Most egregious of Shapiro's assumptions is his insistence that Shakespeare's "experience of inwardness," because he was an "early modern" and not our contemporary, must have been radically different that ours (41). Shakespeare, for instance, would not have been grief-stricken when his son died. Children died more often in those days. Families didn't live together in detached houses; they were part of collective households that apparently resembled highly stratified kibbutzim. Socialized through hegemonic practices alien to us, these early moderns lacked our emotional responses to the stuff that life is made on.

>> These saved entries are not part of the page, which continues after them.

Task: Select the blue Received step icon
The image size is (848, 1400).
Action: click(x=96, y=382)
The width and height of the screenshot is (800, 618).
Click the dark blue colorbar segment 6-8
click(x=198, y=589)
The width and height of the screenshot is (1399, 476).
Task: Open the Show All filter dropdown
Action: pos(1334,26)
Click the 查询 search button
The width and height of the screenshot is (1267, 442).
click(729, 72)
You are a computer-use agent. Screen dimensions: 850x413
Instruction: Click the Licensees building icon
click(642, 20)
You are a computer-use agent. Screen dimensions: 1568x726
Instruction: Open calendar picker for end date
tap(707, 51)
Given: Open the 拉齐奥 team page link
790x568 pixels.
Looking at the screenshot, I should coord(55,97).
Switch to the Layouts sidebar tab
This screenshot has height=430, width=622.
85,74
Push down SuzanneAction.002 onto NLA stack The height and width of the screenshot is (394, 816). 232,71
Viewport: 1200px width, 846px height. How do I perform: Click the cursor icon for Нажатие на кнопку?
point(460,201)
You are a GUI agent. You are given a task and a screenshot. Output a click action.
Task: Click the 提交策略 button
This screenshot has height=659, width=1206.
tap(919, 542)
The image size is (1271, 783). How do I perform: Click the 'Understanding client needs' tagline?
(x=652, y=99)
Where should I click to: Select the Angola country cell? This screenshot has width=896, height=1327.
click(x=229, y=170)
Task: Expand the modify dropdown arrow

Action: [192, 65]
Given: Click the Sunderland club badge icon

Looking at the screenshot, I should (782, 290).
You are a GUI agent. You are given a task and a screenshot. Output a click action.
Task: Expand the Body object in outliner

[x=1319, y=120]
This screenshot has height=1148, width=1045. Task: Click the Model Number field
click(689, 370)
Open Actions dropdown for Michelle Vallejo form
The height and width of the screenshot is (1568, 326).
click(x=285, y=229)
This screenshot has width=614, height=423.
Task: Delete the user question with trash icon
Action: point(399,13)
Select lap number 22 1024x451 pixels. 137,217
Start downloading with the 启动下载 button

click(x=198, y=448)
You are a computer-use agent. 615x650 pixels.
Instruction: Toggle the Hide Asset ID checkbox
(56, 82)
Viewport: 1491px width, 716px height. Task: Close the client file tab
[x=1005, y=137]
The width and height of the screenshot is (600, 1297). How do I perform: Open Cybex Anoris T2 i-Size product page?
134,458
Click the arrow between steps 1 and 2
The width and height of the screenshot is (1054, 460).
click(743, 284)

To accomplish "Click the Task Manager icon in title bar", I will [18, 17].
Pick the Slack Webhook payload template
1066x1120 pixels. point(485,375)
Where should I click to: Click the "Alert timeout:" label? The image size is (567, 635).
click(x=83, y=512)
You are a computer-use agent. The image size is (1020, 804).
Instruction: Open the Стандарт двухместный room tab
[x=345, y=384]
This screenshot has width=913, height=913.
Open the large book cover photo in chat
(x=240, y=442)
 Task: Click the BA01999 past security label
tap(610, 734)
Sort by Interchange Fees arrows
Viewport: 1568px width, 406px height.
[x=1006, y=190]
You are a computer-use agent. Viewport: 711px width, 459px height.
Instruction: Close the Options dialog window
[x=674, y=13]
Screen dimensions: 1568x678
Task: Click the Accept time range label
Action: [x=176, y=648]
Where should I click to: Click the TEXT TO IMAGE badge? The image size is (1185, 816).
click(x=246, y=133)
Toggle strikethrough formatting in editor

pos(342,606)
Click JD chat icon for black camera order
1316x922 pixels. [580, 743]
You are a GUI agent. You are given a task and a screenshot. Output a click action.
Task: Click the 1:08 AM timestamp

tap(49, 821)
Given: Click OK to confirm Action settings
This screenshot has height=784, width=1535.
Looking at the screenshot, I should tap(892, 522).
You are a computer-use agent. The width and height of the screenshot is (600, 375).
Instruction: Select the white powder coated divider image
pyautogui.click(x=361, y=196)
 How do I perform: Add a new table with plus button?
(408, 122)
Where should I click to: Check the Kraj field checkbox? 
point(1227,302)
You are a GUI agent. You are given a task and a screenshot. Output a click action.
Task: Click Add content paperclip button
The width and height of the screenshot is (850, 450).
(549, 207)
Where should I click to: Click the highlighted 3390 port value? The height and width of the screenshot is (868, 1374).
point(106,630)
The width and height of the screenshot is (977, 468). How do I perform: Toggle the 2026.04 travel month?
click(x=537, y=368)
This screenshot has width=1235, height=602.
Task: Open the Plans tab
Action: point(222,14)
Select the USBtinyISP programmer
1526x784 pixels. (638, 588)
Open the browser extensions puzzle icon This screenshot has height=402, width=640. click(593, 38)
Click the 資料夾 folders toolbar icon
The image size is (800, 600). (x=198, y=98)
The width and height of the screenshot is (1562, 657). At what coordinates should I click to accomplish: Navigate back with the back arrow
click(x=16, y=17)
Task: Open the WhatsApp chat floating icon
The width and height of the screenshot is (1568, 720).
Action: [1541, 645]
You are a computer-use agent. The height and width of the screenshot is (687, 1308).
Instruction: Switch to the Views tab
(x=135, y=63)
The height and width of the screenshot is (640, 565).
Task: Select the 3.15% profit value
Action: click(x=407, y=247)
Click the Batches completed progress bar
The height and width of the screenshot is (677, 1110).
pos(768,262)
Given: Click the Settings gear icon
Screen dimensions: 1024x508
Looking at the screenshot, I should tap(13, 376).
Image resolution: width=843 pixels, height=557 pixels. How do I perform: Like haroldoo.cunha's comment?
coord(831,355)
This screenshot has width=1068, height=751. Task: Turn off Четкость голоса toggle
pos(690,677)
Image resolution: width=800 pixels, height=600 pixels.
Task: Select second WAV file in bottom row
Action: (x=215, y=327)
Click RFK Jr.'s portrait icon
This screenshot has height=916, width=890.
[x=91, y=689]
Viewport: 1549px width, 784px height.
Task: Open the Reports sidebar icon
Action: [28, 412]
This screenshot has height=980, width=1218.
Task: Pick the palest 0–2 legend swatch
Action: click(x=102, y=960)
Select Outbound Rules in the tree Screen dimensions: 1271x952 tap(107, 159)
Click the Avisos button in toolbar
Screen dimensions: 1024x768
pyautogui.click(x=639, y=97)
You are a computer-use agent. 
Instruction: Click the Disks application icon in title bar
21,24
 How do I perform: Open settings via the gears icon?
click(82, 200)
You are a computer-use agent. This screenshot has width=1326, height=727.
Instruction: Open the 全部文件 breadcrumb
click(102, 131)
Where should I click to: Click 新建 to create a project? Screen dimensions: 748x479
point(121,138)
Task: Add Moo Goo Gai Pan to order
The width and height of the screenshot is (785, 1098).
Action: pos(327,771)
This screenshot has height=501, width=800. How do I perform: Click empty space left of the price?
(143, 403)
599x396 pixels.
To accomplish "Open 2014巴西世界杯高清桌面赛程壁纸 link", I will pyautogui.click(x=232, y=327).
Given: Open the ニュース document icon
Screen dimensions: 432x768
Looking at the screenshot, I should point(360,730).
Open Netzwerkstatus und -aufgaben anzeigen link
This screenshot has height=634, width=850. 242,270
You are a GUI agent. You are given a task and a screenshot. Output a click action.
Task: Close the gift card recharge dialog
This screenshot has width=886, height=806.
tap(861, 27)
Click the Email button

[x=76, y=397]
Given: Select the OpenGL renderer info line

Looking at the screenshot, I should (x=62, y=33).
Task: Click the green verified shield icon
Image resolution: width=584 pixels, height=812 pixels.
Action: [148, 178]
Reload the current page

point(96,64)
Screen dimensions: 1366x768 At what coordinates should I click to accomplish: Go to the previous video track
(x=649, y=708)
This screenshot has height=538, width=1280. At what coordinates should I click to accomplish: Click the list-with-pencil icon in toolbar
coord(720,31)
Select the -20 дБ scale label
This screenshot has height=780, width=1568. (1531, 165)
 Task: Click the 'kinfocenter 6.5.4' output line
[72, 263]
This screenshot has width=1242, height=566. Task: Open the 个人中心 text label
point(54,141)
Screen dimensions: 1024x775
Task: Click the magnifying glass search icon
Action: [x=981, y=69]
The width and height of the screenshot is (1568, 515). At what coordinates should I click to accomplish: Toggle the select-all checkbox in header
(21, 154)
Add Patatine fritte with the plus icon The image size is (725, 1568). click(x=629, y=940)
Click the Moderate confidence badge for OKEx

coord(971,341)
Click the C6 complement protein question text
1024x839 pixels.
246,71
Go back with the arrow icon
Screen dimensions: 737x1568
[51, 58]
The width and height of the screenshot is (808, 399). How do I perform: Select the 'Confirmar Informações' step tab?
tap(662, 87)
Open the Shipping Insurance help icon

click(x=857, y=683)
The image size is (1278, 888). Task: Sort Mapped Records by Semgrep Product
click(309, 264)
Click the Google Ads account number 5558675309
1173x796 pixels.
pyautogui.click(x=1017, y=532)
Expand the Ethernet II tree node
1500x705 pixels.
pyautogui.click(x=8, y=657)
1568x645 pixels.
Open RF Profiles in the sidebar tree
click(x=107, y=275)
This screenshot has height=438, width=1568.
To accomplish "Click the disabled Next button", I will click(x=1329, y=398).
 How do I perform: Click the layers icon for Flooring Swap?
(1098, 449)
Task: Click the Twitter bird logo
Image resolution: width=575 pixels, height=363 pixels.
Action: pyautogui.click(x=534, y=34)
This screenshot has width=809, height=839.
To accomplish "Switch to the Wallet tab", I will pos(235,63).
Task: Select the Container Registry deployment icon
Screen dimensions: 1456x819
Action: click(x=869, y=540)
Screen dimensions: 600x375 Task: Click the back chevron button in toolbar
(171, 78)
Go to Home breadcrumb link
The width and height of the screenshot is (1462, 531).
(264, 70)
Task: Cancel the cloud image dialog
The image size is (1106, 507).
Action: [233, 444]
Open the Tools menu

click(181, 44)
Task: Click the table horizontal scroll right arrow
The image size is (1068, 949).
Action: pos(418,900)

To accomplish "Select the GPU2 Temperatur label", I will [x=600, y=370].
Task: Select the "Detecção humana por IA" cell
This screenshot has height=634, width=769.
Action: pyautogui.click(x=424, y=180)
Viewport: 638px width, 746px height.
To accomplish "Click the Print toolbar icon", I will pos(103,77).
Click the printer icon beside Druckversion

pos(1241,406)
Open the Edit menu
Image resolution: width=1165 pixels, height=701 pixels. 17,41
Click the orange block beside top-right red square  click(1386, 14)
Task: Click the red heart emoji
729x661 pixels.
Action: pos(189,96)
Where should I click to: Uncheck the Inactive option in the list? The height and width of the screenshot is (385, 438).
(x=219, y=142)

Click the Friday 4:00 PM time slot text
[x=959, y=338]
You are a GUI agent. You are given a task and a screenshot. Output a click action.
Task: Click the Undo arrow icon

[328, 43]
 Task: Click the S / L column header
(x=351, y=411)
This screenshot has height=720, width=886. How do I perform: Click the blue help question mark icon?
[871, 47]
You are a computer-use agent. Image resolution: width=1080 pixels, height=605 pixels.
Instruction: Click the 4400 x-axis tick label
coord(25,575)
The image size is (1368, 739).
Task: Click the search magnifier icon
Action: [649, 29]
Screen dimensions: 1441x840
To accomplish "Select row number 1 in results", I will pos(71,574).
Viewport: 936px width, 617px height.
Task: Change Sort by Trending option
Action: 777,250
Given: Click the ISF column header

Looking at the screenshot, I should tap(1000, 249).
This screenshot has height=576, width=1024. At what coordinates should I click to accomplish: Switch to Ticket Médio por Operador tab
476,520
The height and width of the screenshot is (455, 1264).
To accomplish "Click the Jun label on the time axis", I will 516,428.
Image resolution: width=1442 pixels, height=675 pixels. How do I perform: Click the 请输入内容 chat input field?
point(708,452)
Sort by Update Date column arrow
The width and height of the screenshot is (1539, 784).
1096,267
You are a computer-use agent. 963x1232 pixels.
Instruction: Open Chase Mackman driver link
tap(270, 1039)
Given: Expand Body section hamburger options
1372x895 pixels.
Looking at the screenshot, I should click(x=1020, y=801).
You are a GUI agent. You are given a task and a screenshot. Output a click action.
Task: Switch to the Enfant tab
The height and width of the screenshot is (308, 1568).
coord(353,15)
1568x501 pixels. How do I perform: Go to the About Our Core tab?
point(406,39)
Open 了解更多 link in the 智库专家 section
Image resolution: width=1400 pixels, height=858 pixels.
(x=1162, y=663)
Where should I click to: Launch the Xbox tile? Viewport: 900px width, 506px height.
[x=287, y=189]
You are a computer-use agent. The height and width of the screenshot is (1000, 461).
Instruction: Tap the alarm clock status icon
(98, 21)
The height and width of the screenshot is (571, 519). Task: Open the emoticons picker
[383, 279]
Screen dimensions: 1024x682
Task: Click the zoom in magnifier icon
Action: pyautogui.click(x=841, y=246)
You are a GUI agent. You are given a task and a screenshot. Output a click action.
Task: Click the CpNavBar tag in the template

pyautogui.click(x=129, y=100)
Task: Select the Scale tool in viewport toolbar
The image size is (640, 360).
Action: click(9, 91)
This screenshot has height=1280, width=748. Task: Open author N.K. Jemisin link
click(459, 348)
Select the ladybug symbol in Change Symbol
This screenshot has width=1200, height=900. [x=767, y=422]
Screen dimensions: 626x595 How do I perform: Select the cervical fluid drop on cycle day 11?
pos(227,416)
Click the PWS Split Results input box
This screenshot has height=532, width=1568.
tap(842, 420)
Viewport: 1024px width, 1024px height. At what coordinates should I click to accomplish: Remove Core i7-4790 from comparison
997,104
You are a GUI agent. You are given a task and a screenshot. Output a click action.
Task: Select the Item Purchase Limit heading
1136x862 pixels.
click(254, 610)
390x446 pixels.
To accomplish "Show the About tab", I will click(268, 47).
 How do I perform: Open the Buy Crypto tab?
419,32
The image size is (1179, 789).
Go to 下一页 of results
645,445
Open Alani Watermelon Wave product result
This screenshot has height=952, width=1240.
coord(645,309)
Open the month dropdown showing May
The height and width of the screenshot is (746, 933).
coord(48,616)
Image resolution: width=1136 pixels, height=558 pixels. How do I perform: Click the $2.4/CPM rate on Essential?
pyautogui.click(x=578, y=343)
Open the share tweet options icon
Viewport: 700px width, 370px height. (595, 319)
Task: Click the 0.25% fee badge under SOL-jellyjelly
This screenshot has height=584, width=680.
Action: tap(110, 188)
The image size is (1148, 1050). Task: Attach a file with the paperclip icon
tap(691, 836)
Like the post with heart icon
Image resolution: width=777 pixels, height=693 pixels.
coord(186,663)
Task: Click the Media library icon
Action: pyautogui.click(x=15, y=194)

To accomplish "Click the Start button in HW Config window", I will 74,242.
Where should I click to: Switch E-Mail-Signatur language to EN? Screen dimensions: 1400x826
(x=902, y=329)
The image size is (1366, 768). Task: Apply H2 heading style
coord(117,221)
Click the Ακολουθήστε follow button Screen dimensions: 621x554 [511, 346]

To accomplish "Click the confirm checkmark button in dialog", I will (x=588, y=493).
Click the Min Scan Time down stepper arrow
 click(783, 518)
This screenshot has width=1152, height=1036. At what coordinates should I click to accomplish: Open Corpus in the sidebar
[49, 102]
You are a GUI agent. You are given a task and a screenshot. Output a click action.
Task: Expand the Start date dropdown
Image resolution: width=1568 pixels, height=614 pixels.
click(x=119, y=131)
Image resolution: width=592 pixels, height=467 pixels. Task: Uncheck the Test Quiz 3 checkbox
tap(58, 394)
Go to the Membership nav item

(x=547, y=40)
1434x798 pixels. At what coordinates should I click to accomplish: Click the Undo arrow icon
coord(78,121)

And, since we know nothing about Shakespeare, all this is plausibly true of him. He could have been indifferent to young Hamnet, or a truly cold fish in general, or a right bastard. But along the lines of Shapiro's own insistence on the imagination, the plays say something different. To say that early moderns by their very nature didn't suffer grief the way we do is a very odd claim. King Lear, by this light, shouldn't have cared one way or the other about Cordelia, because after all she was merely a performative expression of competing interests in the contested culture of early modern monarchy, not, like, his daughter, or anything. But whoever Shakespeare was and however he felt about kids, he somehow wrote

We two alone will sing like birds i' th' cage.
When thou dost ask me blessing, I'll kneel down
And ask of thee forgiveness. So we'll live,
And pray, and sing, and tell old tales, and laugh
At gilded butterflies, and hear poor rogues
Talk of court news; and we'll talk with them too—
Who loses and who wins; who's in, who's out—
And take upon 's the mystery of things,
As if we were God's spies
To claim that there's some essential difference in the "inwardness" of the experience of love across the centuries is to prefer theory to evidence – as well as to beg the question of why moderns would even read early moderns at all.

The other flaw in Contested Will, less grave perhaps, is Shapiro's insistence on telling the story of anti-Stratfordism by means of its disciples Mark Twain, Henry James, Helen Keller, and Sigmund Freud. These are interesting stories, but they distract attention from the more obscure but more influential Baconians and Oxfordians. However, you presumably can't fill a popular book with anecdotes about nobodies.

Having seemed to lay into Shapiro a bit about minor contextual assumptions, I must conclude by saying that 99% of what he says is undoubtedly correct. And strongly necessary, in a world where Oxfordians seem to be carrying the day, at least on the weirder reaches of the Internet. Above all else, Shapiro's "Epilogue" ranks as one of the most stirring essays written on Shakespeare. It is in the best humanist traditions, as well as drawing on the soundest historical evidence. I was moved by Shapiro's words, and now I want to read more by Shakespeare and his contemporaries. That's what literary criticism ought to do.

Shapiro, James. Contested Will: Who wrote Shakespeare? New York: Simon & Schuster, 2010.